Oh, here's what I was thinking of: Sometimes 'alone' has a magic, when dreams and ghosts come to play. At times things will rise up out of an ocean of silence, leaving thoughts and sensations that take years to make sense of. The deep quiet sometimes splits into a chorus of different voices, and the rasp of the pen on the page seems to speak in character and the sound of tools turns into a sort of chamber music. Sometimes alone can be precious, but like pain its uses and meaning are not always clear.
Maybe I've just become lazy, but I don't feel a need to force meaning on to any of it. It leaves me freer to see when I'm not desperate for a pattern to match this life to. Many fit, but none perfectly. I think the best philosophical (and perhaps theological [read: theurgic]) advice I ever got came from an engineering text: "All models are wrong. Some are useful." Coincidentally, the second best was another engineering work. It was on airflow design. Something to the effect that "There's nothing quite so practical as a good theory." Both are useful invocations, and suitable to protect oneself from a variety of terrible ideas and their bearers.
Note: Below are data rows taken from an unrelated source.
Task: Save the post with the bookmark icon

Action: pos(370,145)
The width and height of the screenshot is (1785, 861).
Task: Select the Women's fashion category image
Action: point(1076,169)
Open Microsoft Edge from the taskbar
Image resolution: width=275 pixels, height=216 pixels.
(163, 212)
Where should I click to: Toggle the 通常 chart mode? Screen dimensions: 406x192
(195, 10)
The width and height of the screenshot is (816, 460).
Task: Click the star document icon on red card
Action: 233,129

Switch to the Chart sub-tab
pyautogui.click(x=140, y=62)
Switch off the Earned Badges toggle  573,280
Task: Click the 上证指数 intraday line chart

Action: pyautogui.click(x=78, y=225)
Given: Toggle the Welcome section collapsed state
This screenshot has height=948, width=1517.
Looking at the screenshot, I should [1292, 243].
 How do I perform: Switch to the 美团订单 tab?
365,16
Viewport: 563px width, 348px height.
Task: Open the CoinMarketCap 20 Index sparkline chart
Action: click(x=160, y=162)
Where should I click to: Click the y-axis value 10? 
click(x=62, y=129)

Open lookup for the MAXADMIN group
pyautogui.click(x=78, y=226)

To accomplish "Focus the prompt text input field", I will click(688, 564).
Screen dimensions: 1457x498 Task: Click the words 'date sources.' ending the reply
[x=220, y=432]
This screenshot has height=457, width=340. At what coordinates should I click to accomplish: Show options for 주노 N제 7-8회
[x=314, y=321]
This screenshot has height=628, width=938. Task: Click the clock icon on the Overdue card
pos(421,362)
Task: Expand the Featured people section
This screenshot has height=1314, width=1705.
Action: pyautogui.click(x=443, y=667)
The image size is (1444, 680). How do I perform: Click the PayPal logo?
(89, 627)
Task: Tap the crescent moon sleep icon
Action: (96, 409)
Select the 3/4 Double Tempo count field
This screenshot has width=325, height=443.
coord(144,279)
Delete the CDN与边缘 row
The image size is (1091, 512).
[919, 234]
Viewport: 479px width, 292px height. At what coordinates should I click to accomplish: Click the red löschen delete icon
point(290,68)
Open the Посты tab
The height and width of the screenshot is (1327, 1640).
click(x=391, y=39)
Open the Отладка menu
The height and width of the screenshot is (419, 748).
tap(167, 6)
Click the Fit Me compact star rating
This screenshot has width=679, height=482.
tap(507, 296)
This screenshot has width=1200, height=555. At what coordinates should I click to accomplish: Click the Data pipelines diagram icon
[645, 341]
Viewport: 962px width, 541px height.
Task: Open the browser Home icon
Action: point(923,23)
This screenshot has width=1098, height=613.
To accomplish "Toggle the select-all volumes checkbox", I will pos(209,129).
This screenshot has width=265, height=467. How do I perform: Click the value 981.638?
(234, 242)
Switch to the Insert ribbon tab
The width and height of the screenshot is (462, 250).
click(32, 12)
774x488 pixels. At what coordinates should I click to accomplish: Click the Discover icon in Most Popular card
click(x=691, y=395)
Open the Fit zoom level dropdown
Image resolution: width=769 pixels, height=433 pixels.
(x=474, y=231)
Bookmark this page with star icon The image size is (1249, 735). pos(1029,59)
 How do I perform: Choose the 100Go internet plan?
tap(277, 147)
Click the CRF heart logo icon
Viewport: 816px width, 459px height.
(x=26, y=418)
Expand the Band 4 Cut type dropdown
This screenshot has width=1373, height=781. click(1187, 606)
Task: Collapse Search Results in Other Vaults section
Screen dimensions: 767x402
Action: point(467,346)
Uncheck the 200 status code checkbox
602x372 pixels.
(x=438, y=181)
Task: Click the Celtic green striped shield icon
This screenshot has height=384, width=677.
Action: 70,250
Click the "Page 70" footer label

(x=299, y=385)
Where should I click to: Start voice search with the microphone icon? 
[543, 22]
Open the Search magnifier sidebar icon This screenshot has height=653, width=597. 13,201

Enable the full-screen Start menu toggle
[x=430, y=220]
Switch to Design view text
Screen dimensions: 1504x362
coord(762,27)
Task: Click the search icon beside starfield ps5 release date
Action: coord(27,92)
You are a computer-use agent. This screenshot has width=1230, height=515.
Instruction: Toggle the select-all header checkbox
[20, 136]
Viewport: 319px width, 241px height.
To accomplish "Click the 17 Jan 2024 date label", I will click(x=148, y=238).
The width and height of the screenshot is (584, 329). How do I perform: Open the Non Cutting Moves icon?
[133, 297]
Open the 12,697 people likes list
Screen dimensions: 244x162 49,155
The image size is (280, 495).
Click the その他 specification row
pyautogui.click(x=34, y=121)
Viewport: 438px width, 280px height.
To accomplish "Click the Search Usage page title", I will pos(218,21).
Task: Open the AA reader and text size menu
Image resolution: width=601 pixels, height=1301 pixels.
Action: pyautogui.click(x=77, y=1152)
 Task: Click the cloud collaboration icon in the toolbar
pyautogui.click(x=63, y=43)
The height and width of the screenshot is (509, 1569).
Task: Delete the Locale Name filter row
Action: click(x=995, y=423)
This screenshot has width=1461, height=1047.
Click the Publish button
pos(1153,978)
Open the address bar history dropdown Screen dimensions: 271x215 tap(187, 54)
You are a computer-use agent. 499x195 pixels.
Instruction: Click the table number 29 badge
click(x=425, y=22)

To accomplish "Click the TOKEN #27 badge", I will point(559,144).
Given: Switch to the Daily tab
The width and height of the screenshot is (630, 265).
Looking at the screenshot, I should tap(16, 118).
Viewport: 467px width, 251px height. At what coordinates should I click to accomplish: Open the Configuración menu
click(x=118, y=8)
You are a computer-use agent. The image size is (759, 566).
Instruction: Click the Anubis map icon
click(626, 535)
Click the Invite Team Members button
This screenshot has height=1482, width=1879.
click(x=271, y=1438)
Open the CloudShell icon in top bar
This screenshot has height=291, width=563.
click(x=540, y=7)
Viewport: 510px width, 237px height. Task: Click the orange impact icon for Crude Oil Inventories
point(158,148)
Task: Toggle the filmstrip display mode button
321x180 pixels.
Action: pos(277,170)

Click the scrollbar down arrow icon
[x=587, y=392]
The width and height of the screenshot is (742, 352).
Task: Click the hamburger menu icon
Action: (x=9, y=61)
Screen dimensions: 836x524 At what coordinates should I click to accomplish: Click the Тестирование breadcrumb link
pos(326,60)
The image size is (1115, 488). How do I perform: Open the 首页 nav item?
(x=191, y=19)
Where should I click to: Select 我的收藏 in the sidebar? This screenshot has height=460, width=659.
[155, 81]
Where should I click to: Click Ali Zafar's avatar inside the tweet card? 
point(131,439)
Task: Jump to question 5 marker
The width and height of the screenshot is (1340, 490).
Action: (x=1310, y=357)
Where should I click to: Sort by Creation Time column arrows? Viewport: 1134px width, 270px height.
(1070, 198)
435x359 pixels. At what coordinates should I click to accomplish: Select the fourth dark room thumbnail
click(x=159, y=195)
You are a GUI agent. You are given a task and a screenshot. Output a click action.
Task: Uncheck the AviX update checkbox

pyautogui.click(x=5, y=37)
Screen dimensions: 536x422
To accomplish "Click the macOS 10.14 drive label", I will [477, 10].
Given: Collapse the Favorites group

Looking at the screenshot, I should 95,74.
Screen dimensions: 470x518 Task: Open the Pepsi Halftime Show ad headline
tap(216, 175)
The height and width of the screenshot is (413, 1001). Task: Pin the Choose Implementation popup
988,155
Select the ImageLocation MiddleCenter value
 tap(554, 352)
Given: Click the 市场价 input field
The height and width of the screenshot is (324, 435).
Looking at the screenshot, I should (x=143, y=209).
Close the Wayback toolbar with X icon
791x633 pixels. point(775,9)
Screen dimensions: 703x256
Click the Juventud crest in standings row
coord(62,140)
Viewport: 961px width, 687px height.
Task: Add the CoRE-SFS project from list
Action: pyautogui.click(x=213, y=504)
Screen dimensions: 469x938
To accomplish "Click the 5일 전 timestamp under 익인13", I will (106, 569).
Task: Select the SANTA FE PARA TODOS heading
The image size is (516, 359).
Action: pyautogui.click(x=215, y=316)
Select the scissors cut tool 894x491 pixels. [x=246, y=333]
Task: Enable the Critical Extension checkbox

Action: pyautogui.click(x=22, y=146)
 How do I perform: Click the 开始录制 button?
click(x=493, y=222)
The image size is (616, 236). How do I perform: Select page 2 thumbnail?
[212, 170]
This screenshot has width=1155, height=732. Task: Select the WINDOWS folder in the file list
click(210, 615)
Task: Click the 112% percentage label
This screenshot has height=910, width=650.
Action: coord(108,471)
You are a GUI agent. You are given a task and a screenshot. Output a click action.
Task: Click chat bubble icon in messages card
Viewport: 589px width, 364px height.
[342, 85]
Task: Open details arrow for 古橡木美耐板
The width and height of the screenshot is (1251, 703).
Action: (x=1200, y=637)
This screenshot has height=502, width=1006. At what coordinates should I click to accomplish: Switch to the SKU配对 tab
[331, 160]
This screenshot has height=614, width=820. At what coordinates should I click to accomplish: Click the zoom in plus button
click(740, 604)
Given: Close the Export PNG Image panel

I suppose that the thought I'm trying to get at is that I hope things are going well for everyone reading this. (Everyone except that one guy. You know what you did. For your crimes may you be struck by a ping pong ball and left mildly confused.) 2013 was a difficult year for many that were close to me, and I sincerely hope that 2014 is better. At the risk of giving advice unbidden and unwanted I... nah, nevermind.
Stay cool. Keep on keepin' on, and may the forces of evil be unable to find adequate parking on the way to your house.